1. Der planende Architekt hat dafür Sorge zu tragen, dass seine Planung geeignet ist, die Entstehung eines mangelfreien und dichten Bauwerks zu gewährleisten.
2. Eine Planung gewährleistet nur dann die Entstehung eines mängelfreien und zweckentsprechenden Werks, wenn sie den nach den örtlichen Gegebenheiten notwendigen und dauerhaften Schutz gegen eindringendes Wasser vorsieht. Dabei sind die Grundwasserstände zu berücksichtigen, die in langjähriger Beobachtung nur gelegentlich erreicht worden sind.
3. Steht drückendes Wasser in Form von Grund- und Sickerwasser an, muss die Planung eine Bodenplatte in Form eines weiße Wanne-Elements und eine Ringdrainage um das Gebäude herum vorsehen.
4. Wie detailliert die Planung des Architekten sein muss, hängt von den Umständen des Einzelfalls ab. Maßgeblich sind die Anforderungen an die Ausführung insbesondere unter Berücksichtigung der vorhandenen Boden- und Wasserverhältnisse und die Kenntnisse, die von einem ausführenden Unternehmer unter Berücksichtigung der baulichen und örtlichen Gegebenheiten zu erwarten sind.

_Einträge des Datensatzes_
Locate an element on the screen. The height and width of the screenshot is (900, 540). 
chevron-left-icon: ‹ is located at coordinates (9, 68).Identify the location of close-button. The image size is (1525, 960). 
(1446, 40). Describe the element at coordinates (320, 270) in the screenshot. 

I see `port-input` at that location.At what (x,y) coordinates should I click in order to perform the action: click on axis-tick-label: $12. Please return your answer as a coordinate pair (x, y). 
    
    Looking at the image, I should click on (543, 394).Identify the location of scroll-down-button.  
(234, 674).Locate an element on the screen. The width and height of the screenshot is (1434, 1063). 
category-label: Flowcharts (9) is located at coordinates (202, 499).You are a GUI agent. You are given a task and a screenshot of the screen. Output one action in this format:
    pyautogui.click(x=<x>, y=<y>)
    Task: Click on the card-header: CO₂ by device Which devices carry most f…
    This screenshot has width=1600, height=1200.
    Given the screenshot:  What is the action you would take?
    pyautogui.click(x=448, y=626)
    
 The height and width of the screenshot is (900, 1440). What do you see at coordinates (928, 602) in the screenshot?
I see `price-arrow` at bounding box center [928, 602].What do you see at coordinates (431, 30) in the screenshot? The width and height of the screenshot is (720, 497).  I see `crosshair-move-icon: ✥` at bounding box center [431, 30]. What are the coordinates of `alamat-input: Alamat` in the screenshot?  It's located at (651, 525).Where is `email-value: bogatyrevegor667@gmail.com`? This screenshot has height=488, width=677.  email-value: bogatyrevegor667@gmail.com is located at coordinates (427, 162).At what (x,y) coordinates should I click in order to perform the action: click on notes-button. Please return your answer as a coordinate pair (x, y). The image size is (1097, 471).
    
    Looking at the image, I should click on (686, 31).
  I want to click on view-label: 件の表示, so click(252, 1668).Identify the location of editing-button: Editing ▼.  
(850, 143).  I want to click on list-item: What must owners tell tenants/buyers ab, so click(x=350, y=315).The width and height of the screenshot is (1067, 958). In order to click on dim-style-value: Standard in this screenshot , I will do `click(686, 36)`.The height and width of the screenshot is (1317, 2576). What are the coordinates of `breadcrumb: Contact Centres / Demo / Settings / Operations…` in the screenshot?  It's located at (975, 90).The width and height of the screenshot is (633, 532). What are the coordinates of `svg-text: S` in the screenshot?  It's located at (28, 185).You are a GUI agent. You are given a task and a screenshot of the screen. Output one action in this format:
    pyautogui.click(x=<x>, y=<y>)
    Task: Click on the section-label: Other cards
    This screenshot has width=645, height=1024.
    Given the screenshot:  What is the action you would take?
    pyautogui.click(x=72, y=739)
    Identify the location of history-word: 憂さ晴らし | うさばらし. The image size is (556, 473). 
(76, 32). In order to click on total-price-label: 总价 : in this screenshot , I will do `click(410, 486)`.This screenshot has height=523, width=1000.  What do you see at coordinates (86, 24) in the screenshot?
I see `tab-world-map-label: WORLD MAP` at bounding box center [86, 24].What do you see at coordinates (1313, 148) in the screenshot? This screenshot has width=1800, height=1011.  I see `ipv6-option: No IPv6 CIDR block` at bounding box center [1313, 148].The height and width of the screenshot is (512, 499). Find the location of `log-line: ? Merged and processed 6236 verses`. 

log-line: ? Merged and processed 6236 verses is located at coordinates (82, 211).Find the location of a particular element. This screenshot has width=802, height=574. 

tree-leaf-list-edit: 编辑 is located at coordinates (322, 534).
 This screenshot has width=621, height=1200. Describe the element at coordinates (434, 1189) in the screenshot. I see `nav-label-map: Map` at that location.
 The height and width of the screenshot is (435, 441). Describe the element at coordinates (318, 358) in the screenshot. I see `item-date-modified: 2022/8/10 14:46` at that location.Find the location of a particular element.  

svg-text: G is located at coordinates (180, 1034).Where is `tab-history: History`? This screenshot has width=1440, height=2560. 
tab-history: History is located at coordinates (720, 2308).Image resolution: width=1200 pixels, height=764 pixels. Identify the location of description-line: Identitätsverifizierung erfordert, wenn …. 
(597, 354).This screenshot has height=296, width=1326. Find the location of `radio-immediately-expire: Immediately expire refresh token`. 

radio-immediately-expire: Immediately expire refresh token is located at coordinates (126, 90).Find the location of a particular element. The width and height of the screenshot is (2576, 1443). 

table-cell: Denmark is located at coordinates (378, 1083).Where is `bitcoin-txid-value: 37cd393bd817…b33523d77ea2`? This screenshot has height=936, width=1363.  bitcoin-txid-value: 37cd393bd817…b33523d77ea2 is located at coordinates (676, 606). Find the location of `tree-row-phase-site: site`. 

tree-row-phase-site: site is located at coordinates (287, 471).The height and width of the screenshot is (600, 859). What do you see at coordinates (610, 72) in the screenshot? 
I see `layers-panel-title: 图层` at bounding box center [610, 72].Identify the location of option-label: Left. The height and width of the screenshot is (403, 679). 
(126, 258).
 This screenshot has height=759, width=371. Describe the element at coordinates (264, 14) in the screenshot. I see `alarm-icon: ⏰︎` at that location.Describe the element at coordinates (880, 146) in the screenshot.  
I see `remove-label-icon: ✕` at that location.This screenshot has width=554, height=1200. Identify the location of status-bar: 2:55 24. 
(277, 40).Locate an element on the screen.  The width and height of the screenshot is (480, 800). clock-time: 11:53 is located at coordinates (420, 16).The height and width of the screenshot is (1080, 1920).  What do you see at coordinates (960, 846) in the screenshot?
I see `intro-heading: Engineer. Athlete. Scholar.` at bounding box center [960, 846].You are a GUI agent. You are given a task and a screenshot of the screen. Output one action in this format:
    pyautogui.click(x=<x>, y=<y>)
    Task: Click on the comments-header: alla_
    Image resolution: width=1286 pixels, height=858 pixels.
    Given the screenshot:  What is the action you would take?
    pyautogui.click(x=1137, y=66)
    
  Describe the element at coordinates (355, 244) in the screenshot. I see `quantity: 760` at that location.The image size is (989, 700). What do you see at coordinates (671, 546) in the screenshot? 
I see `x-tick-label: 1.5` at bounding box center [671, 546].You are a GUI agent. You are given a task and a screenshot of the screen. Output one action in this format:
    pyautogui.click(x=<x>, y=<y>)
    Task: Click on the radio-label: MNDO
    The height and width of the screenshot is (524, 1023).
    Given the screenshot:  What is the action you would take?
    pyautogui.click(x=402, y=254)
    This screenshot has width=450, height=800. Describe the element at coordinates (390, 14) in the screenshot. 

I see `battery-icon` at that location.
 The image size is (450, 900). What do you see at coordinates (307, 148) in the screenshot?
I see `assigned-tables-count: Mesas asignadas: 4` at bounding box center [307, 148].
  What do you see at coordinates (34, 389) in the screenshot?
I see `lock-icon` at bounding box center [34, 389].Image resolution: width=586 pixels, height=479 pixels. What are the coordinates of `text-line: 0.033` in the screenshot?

_AUFGABEN_
1/ Welche Grundwasserstände sind laut Übungstext bei der Planung zu berücksichtigen?
2/ Geben Sie aus dem Übungstext alles ab „3. Steht drückendes“ bis hin zu „Gebäude herum vorsehen.“ wortgetreu aus.
Die Auflistung ist hierfür ohne Belang.

_ANTWORTEN_
1/ Die Grundwasserstände, die in langjähriger Beobachtung nur gelegentlich erreicht worden sind.

2/
3. Steht drückendes Wasser in Form von Grund- und Sickerwasser an, muss die Planung eine Bodenplatte in Form eines weiße Wanne-Elements und eine Ringdrainage um das Gebäude herum vorsehen.